- [WHAT IS ASKED]: Return all of the records below word for word, omitting the pictures.

Dataset excerpt

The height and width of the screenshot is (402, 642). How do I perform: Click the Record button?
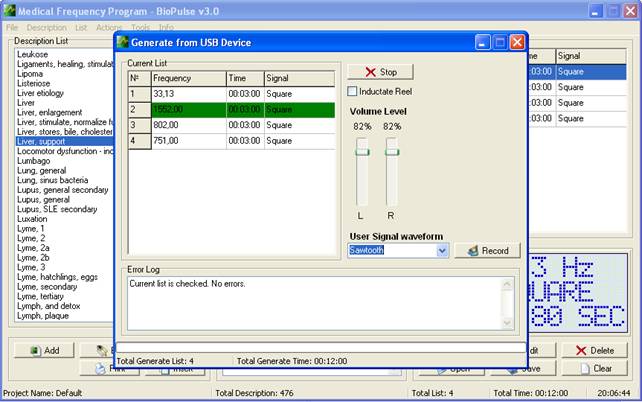487,250
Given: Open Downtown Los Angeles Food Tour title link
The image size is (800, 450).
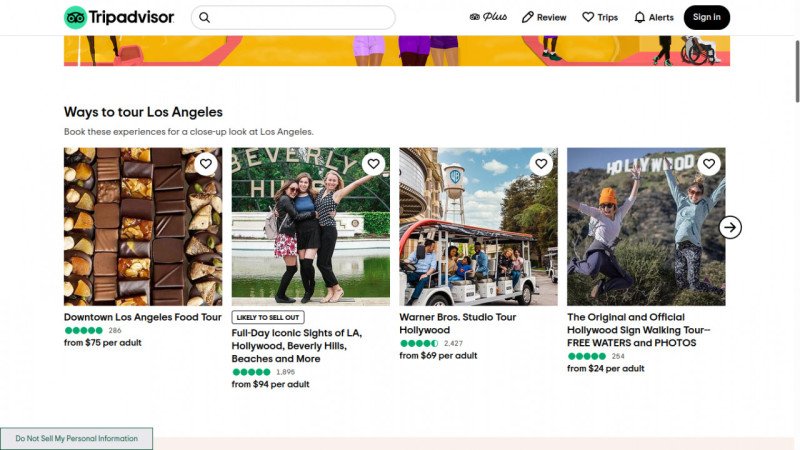Looking at the screenshot, I should (142, 317).
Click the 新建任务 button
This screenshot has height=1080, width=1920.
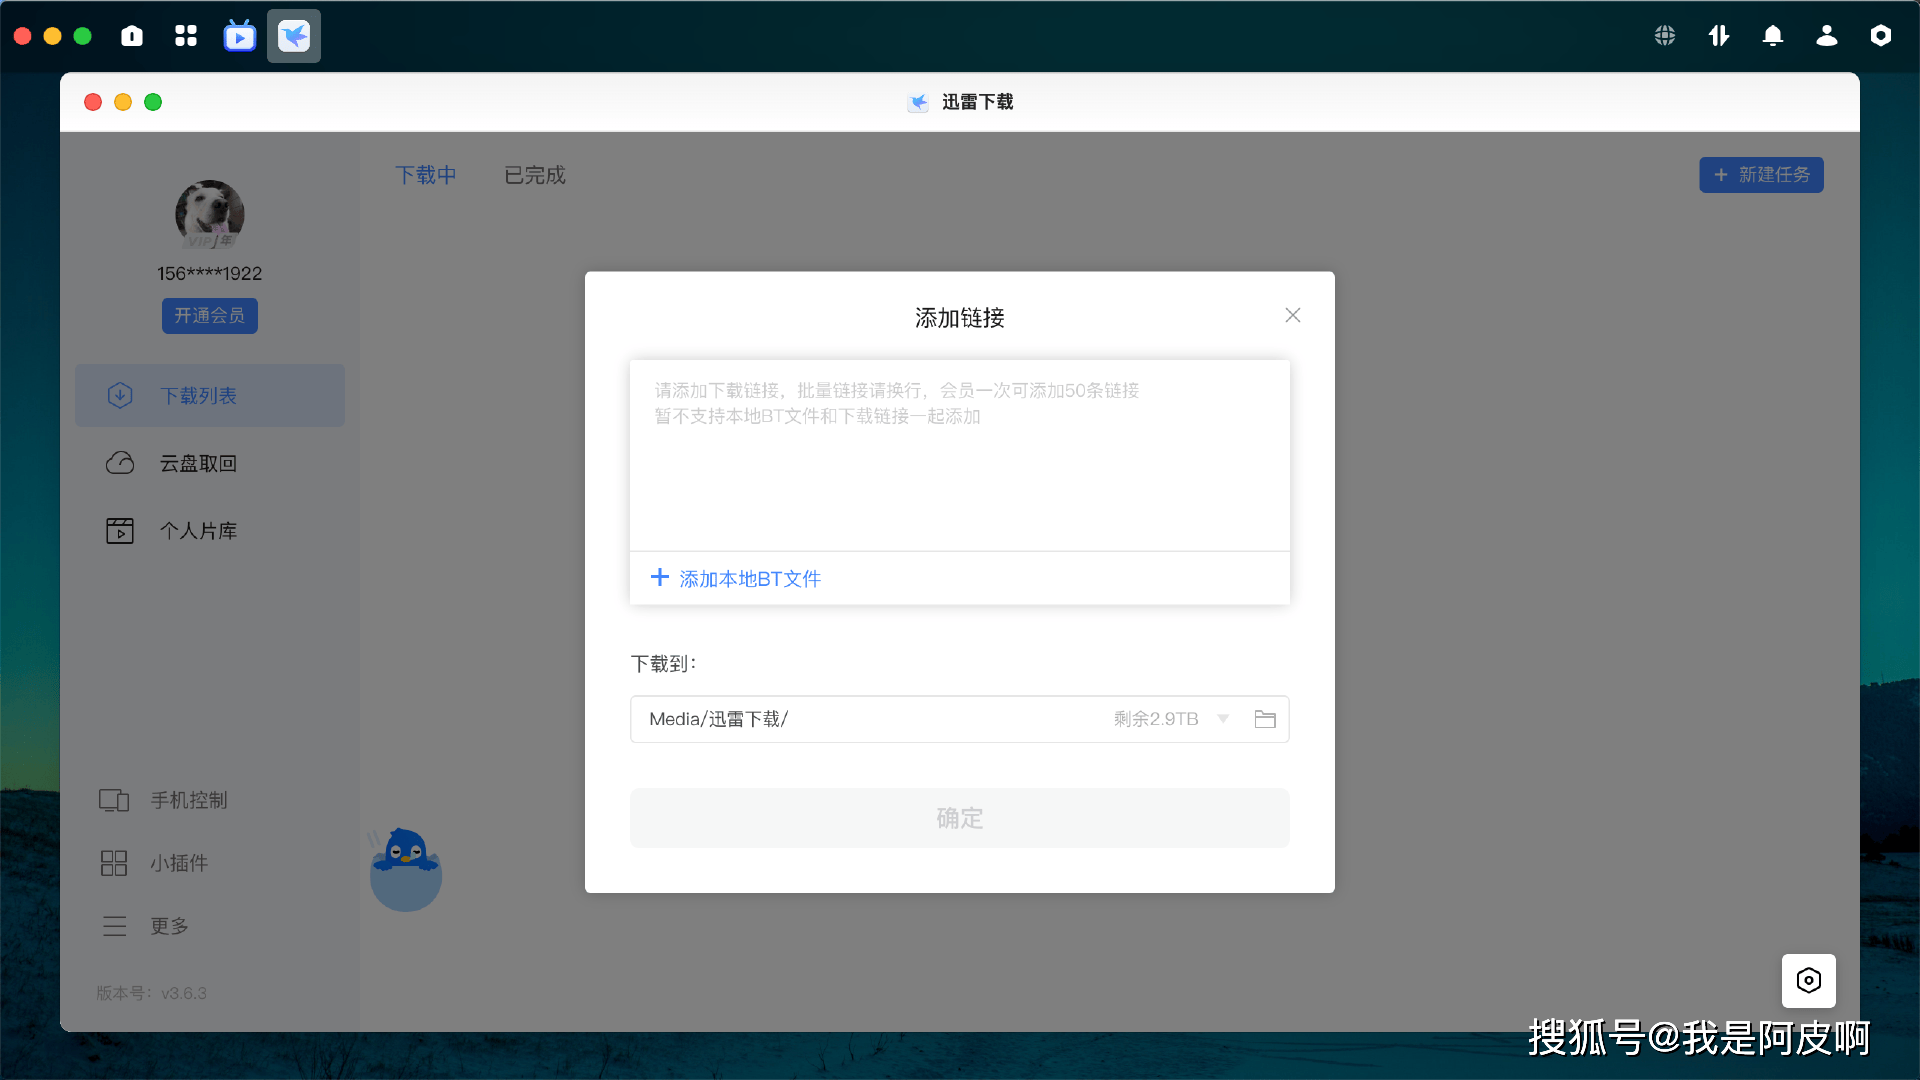(1761, 174)
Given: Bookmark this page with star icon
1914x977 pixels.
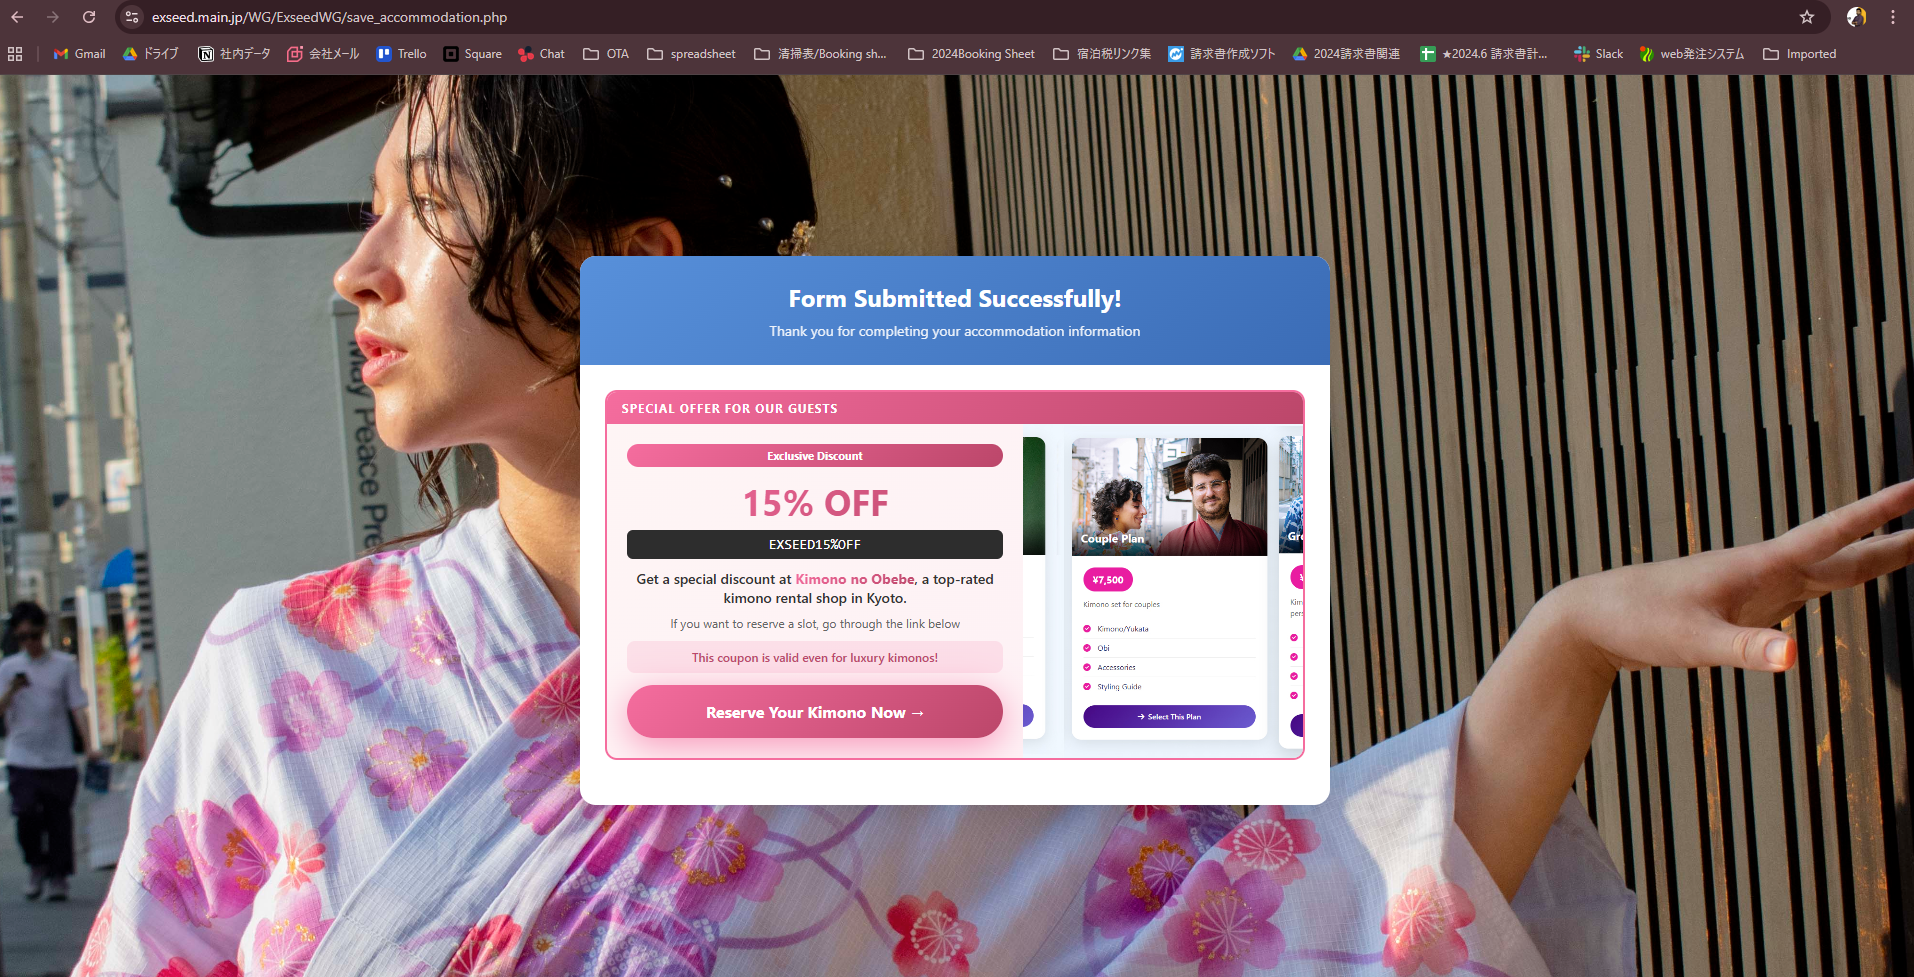Looking at the screenshot, I should [1806, 17].
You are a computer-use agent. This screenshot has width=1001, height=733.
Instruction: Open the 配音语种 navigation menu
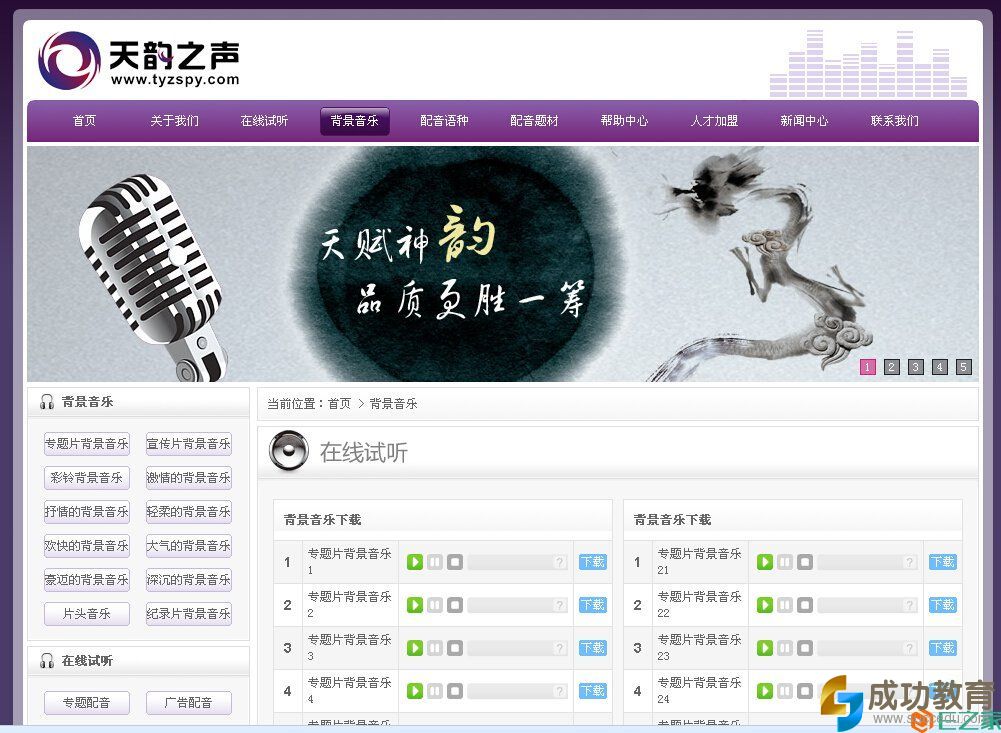(x=444, y=121)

- [WRITTEN ANSWER]:
The height and width of the screenshot is (402, 642). How do I perform: Click the Record button?
487,250
Given: Open Downtown Los Angeles Food Tour title link
The image size is (800, 450).
Looking at the screenshot, I should (142, 317).
Click the 新建任务 button
This screenshot has height=1080, width=1920.
(1761, 174)
Given: Bookmark this page with star icon
1914x977 pixels.
Looking at the screenshot, I should [1806, 17].
You are a computer-use agent. This screenshot has width=1001, height=733.
Instruction: Open the 配音语种 navigation menu
(x=444, y=121)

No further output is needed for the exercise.